AUSTIN (Nexstar) — First responders across the country banded together 20 years ago to help with recovery efforts in New York City after the devastating 9/11 attacks. That includes Texas Task Force One, a team of first responders from across the state.
“I was a young firefighter, and I was at home and I turned on the TV and the news was on. And they were showing the footage of the first building on fire,” Austin-based firefighter Eddie Martinez reflected the day before the 20-year anniversary. He said he got the call to join Texas Task Force 1 for their rescue mission just a few hours later.
“For probably the first day or two I was hopeful that we were going to…a void was going to be opened by one of the cranes we’re going to go in and we’re going to find live people. And after a couple of days it was we quickly realized that it was more of a recovery mission than a search mission,” Martinez explained.
“When I got there, the pile’s huge, the first hole I went into when I went into it actually shifted, and there were some really scary things that were happening. So when I came out of the hole, I actually stopped and said a prayer and said, you know, what, whatever is going to happen is going to happen. And but I need to get to work,” Martinez said.
The task force assisted in NYC for 10 days. That team also included Texas Division of Emergency Management Chief Kidd, who was then a firefighter in San Antonio.
“The events of 9/11, I think shaped all of the future for emergency services and emergency management,” Chief Kidd said Friday. He said the rescue efforts had a huge impact on his career.
“I really think it was that kind of attention paid by citizens, by local elected officials, by state legislatures, and by Congress in the federal administrations that made us really be more aware and in a right wrong or indifferent helped us prepare to be able to respond to the Hurricanes Katrina and Rita and Dolly and Edward and Gustavo, even Harvey, you know, we’ve come so far, since 9/11. And, you know, unfortunately, we still have a long way to go,” Chief Kidd said.
Now, years later, Martinez reflects on photos he took on his disposable camera.

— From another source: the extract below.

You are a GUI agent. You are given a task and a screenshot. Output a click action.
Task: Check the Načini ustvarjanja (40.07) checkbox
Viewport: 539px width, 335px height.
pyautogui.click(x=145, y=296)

“My pictures, you know, they look amazing to other people, but they don’t remind me anything that was there. And it’s silly, but it’s noises, its smells, it’s other things that immediately take me back to being there,” Martinez said.
He even gets daily reminders now downtown at his fire station in Austin, even without the photos.
“When we first got there, the airspace was still closed. And I remember exactly where I was standing when the first plane when the airspace was opened back up in the first flight plane flew over. And almost every single time, especially if I’m downtown, when I see a plane fly over. It puts me standing in the exact same place that I was standing in New York,” Martinez explained.
He also said he will never forget how the nation came together in the months to follow, and the camaraderie other New York firefighters showed his team while they were there.
“One New York City firefighter who was sitting on a wall with me, said, ‘Hey, what do you guys do for dinner? And I said, ‘Oh, we go back to the Jacob Javits Center, and they have stuff there for us.’ He’s like, ‘No, no, no, no, you go, you don’t do that. He goes, my car’s parked right over here on whatever road,’ he said, he goes, ‘My keys are on the visor. He said, you go over there, you get in my car, you get as many people as you can go on there. You go to any bar, any restaurant in town, you tell them the New York City firefighters sent you, and they’re gonna take care of you,” Martinez said.
Chief Kidd said he hopes the younger generation will continue to learn about the attack.
“This is 20 years ago, we have so many people that were not even born then. So when we continue to say never forget, we should also start to say and always remember,” Chief Kidd said.